What you need to do:
Leaving out all pictures, restate word for word the lines from the one with "Viewport: 337px width, 190px height." through the last line of the entries.

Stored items
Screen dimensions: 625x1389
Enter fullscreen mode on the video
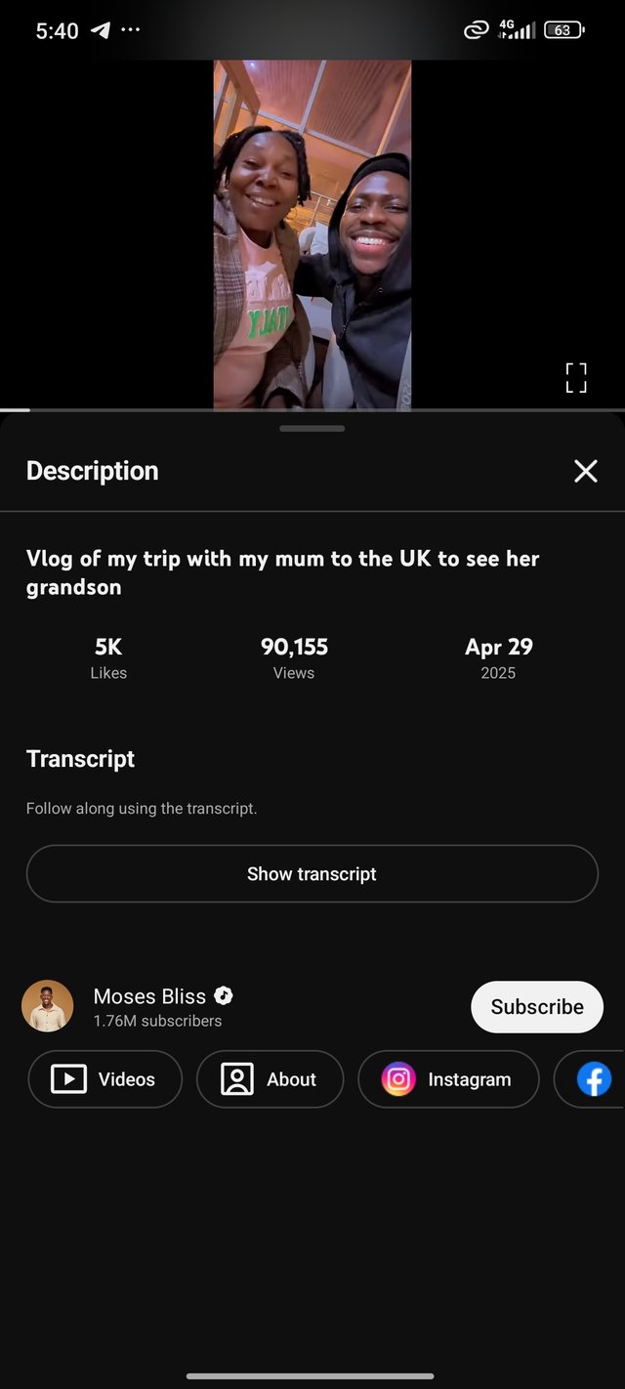[576, 377]
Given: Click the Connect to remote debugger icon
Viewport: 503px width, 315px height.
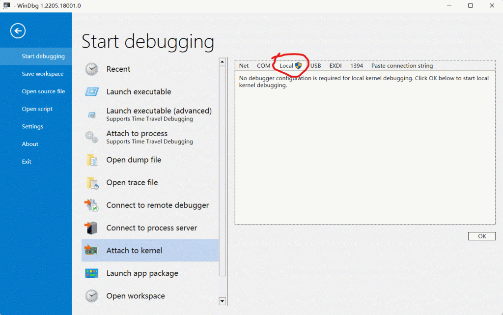Looking at the screenshot, I should 92,205.
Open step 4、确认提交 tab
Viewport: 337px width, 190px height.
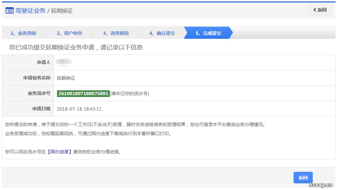pyautogui.click(x=162, y=33)
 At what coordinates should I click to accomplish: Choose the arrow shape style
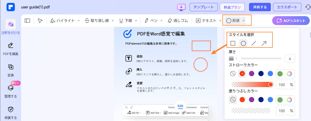(264, 43)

Finished task:
Viewport: 337px width, 190px height.
pyautogui.click(x=162, y=33)
 At what coordinates should I click to accomplish: Choose the arrow shape style
(264, 43)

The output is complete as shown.